Sunday, January 10, 2010

His Interests

And He was stating the matter plainly. And Peter took Him aside and began to rebuke Him.But turning around and seeing His disciples, He rebuked Peter and said, "Get behind Me,Satan; for you are not setting your mind on God's interests, but man's."  Matt 8:32-33

It is so easy to read this and judge Peter.  I mean, he had just acknowledged that Jesus was the Christ, and then he had to go and get all cocky and think that he had any authority to rebuke Jesus.  No!  What was he thinking?

But, it seems every time I want to judge a Bible character for their hasty and haughty actions, I end up face to face with myself - a spiritual mirror pointed straight at my prideful heart.  And the picture usually isn't very pretty.

I do the same thing.  I fuss at the Lord, rebuke Him, gripe at Him, and generally tell Him how I think it should go - how it must fit in with not only my doctrine and theology, but also with my desires.  I do exactly what Peter did, and I typically do it after some great revelation that has me all excited - and a bit cocky.

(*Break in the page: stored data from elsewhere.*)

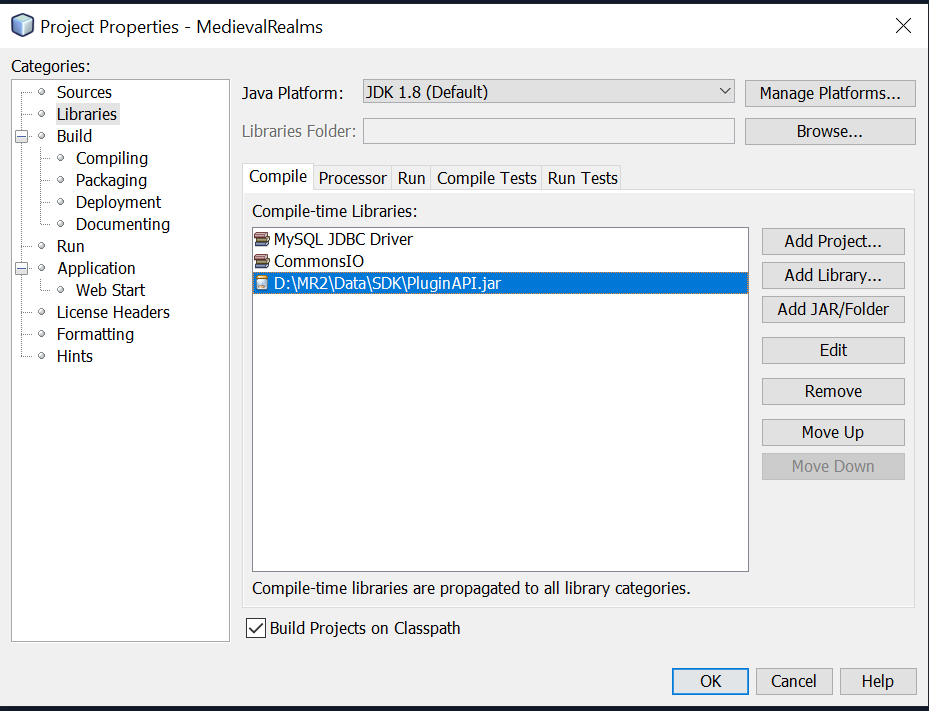Click the PluginAPI.jar file icon
This screenshot has height=711, width=929.
(262, 284)
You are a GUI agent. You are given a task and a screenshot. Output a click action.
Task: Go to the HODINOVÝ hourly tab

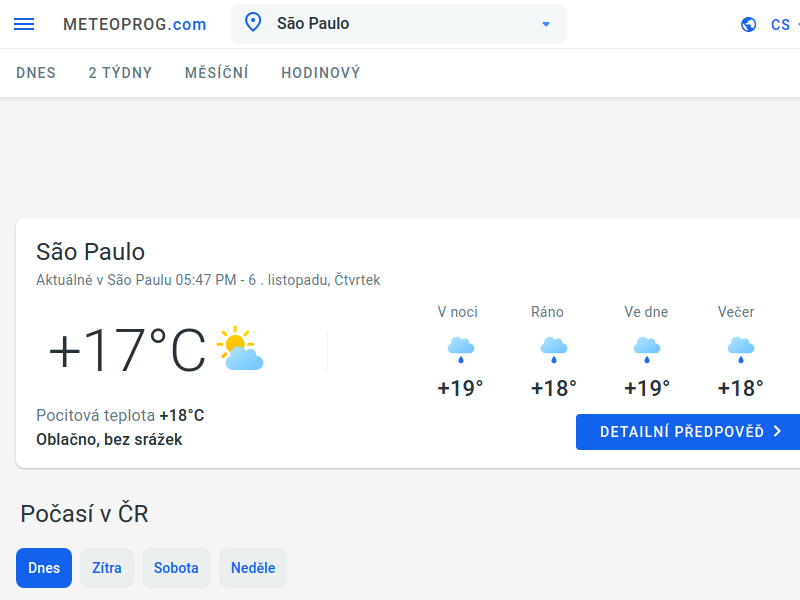coord(321,73)
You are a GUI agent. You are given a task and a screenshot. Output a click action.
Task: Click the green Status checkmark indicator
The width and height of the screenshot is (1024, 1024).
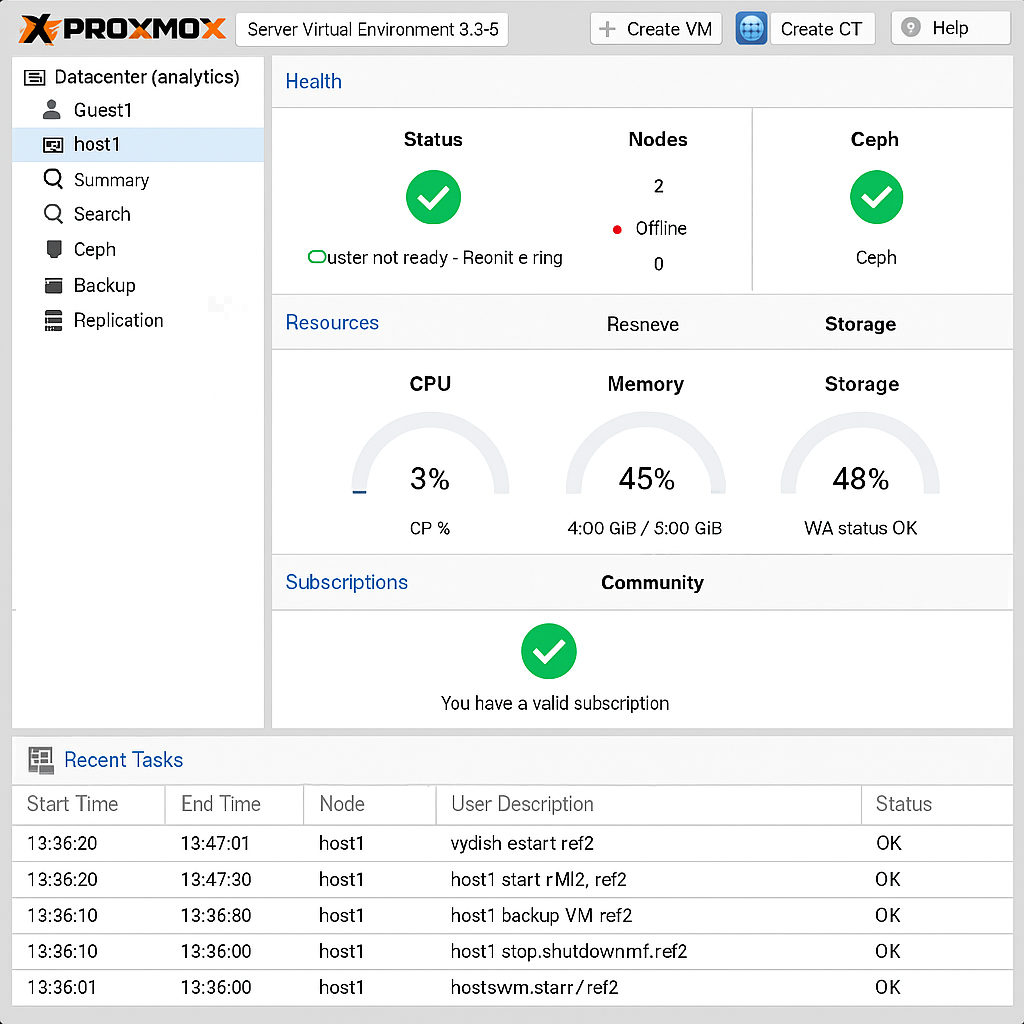coord(432,197)
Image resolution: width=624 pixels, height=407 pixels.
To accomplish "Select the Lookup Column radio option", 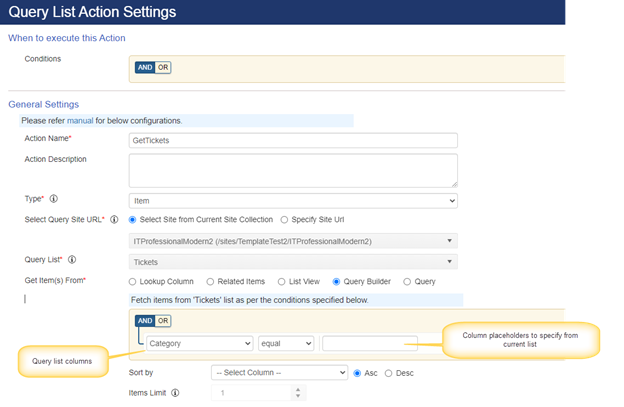I will pyautogui.click(x=133, y=282).
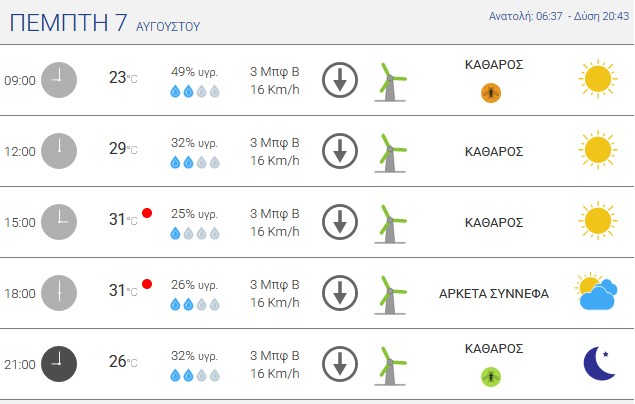
Task: Click the red dot beside 15:00 temperature
Action: 147,213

God is growing me.  He is revealing more and more of the picture to me as each day passes.  It's awesome, but it should also be humbling.  Rather than being an indication that I have "arrived," it should be a glimpse of how much further I really do have to go.

And then there is the whole setting our minds on the interests of God and not man.  Wanting to do things His way.  

I am challenged to not be cocky.  I am challenged to not be prideful.  And I am challenged to make sure I don't try to dictate to the Lord how it should be.  He is God, and, shockingly enough, I am not.  I must learn to chase after His interests and not my own.  Because that's the only way it will ever be right between us.